The morning began where it left off on Thursday with Ms. Oneth, director of Legal Affairs, concerning Qwest’s internal policies on insider trading and the trading windows. Mr. Nacchio was a Section 16 employee, and as such was subject to Qwest insider trading policy, including the prohibition against selling or purchasing securities while in possession of material non-public information. It was Ms. Oneth testimony that Mr. Nacchio was fully aware of his status as Section 16 employee. Ms. Oneth walked the jury through the complicated paperwork filed, either by her or by outside counsel, on behalf of Mr. Nacchio with the SEC to show any transactions of securities and their dollar amounts.

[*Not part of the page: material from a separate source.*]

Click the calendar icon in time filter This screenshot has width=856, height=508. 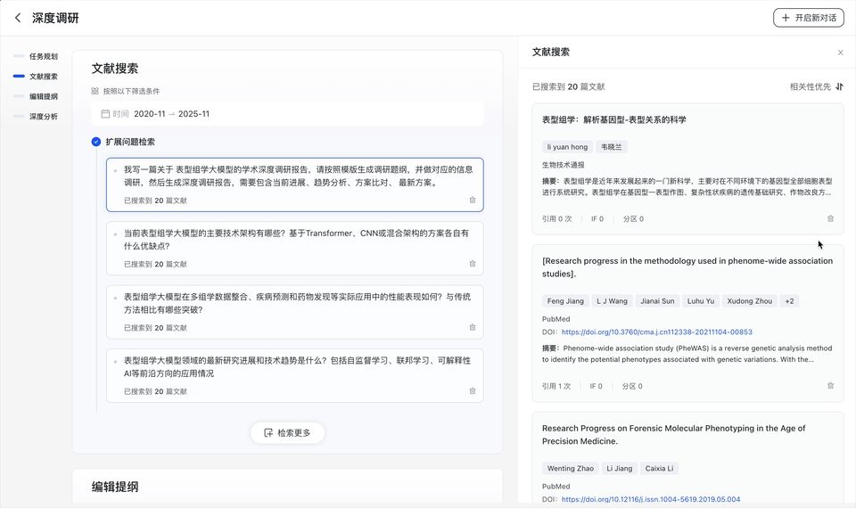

On cross examination, John Richilano started to bring out that these policies were only internal and did not carry with them the force of law. Judge Nottingham, taking the cue from the cross examination, gave a limiting instruction to the jury that the testimony concerning issues of Qwest’s internal policies, particularly the insider trading windows, were not legal principles, but rather, went to establishing “such issues as Mr. Nacchio’s state of mind” concerning his trading activity.

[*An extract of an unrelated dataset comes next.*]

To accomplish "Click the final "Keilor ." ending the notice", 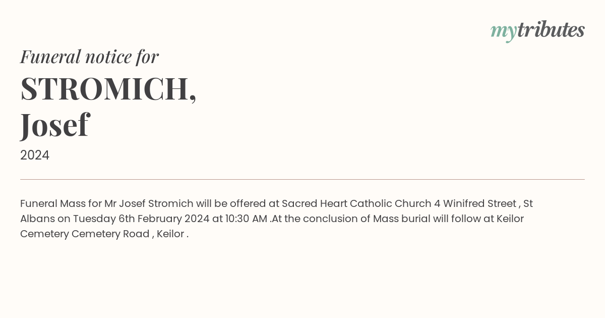I will (173, 234).
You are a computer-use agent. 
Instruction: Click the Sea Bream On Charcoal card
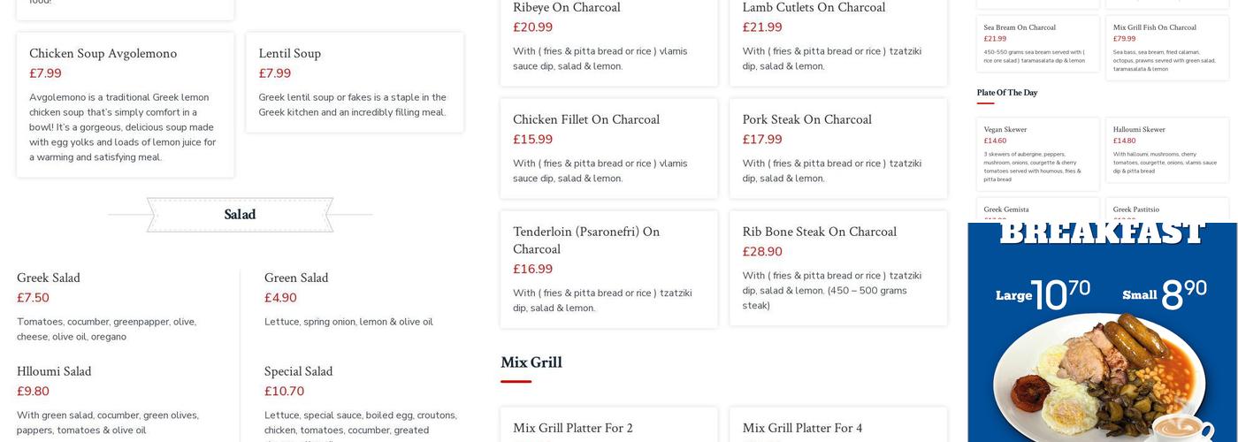point(1037,43)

Next to the witness stand was Ms. Robin Szeliga who was appointed by Mr. Nacchio as CFO of Qwest, despite admitting that Mr. Nacchio at one point viewed her as too inexperienced for the postion. Her testimony surrounded the time frame prior to her appointment as CFO when she was part of the planning team creating Qwest’s 5-year plan for the merger between USWest and Qwest in 2000-2001. During that period she reported to the CFO, Robert Woodruff.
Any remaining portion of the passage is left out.